Nos termos do art. 12 do Decreto, “Os atos normativos cuja AIR tenha sido dispensada em razão de urgência serão objeto de ARR no prazo de três anos, contado da data de sua entrada em vigor.”. Além disso, segundo o art. 14 do Decreto, “Os órgãos e as entidades implementarão estratégias para integrar a ARR à atividade de elaboração normativa com vistas a, de forma isolada ou em conjunto, proceder à verificação dos efeitos obtidos pelos atos normativos de interesse geral de agentes econômicos ou de usuários dos serviços prestados.”. Complementar seu § 4º que “Os órgãos e as entidades divulgarão, no primeiro ano de cada mandato presidencial, em seu sítio eletrônico, a agenda de ARR, que deverá ser concluída até o último ano daquele mandato e conter a relação de atos normativos submetidos à ARR, a justificativa para sua escolha e o seu cronograma para elaboração da ARR.”.
pra quem, como eu, não sabia sequer o que significa AIR:
A Análise de Impacto Regulatório (AIR) é um procedimento sistemático utilizado por órgãos reguladores para avaliar os possíveis efeitos de novas regulamentações ou alterações em normas existentes. O objetivo é garantir que as decisões regulatórias sejam baseadas em dados e evidências concretas e que os impactos econômicos, sociais e ambientais sejam considerados de forma transparente e eficaz. (
https://www.gov.br/anvisa/pt-br/assuntos/regulamentacao/air/conceitos-de-air)

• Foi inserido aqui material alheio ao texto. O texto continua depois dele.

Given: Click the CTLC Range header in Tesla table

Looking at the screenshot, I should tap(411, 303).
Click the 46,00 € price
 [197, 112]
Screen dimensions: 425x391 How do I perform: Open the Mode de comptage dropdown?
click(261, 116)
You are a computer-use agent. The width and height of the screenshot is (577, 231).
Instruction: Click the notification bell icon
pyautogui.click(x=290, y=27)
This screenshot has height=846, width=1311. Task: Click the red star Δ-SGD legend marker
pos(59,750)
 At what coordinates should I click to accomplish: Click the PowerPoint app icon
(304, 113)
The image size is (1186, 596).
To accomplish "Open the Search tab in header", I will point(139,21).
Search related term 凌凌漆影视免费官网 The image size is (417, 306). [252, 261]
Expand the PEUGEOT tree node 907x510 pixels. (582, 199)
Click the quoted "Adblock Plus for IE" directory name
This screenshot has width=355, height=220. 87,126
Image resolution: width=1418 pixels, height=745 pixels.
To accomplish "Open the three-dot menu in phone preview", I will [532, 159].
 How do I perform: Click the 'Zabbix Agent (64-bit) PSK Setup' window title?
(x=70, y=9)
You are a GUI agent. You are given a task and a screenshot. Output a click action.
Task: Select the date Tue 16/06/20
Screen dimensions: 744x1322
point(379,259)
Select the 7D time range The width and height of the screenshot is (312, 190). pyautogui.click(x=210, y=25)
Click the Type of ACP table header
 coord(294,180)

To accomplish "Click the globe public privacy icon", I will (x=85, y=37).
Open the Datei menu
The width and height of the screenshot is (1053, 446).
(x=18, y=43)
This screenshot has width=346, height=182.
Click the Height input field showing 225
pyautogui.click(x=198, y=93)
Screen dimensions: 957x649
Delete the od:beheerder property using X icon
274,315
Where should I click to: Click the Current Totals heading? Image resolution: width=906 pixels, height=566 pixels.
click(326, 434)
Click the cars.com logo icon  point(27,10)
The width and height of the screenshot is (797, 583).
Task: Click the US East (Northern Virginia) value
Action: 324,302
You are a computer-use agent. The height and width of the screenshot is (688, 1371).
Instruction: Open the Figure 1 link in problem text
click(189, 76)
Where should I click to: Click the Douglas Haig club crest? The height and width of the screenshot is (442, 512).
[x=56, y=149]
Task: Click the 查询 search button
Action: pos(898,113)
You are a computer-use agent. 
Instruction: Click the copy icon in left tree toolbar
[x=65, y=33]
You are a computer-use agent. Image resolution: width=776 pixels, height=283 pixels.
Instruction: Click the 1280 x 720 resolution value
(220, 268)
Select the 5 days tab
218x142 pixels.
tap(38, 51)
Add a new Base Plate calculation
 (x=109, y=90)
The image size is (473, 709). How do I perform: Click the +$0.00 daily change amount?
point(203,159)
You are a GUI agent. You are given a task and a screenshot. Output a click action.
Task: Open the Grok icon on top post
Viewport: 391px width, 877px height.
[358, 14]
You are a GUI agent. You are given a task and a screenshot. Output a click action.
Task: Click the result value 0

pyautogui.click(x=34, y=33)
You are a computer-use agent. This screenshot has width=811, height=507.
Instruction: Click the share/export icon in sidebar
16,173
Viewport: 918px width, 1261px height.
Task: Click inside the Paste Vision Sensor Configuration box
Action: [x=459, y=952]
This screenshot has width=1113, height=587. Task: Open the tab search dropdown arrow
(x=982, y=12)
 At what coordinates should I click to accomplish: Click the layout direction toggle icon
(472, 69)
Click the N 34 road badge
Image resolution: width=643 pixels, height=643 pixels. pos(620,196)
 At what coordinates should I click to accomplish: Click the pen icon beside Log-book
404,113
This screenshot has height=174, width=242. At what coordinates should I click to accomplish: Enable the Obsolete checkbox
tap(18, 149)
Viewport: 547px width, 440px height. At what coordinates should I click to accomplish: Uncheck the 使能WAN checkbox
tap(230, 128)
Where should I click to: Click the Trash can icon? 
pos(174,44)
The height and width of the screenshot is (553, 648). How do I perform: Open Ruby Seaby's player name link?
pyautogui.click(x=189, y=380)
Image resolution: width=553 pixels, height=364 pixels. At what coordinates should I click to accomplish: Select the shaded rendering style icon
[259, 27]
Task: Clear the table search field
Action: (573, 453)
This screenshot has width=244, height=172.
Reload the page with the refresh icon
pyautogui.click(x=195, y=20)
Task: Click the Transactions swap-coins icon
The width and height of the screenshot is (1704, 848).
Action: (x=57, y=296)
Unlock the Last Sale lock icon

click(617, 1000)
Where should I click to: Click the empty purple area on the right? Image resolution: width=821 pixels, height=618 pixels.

Lei nº 13.874, de 20 de setembro de 2019
DO PROCESSO DECISÓRIO DAS AGÊNCIAS REGULADORAS
Art. 4º A agência reguladora deverá observar, em suas atividades, a devida adequação entre meios e fins, vedada a imposição de obrigações, restrições e sanções em medida superior àquela necessária ao atendimento do interesse público.
Art. 5º A agência reguladora deverá indicar os pressupostos de fato e de direito que determinarem suas decisões, inclusive a respeito da edição ou não de atos normativos.
Art. 6º A adoção e as propostas de alteração de atos normativos de interesse geral dos agentes econômicos, consumidores ou usuários dos serviços prestados serão, nos termos de regulamento, precedidas da realização de Análise de Impacto Regulatório (AIR), que conterá informações e dados sobre os possíveis efeitos do ato normativo.
§ 1º Regulamento disporá sobre o conteúdo e a metodologia da AIR, sobre os quesitos mínimos a serem objeto de exame, bem como sobre os casos em que será obrigatória sua realização e aqueles em que poderá ser dispensada.
§ 2º O regimento interno de cada agência disporá sobre a operacionalização da AIR em seu âmbito.
§ 3º O conselho diretor ou a diretoria colegiada manifestar-se-á, em relação ao relatório de AIR, sobre a adequação da proposta de ato normativo aos objetivos pretendidos, indicando se os impactos estimados recomendam sua adoção, e, quando for o caso, quais os complementos necessários.
§ 4º A manifestação de que trata o § 3º integrará, juntamente com o relatório de AIR, a documentação a ser disponibilizada aos interessados para a realização de consulta ou de audiência pública, caso o conselho diretor ou a diretoria colegiada decida pela continuidade do procedimento administrativo.
§ 5º Nos casos em que não for realizada a AIR, deverá ser disponibilizada, no mínimo, nota técnica ou documento equivalente que tenha fundamentado a proposta de decisão.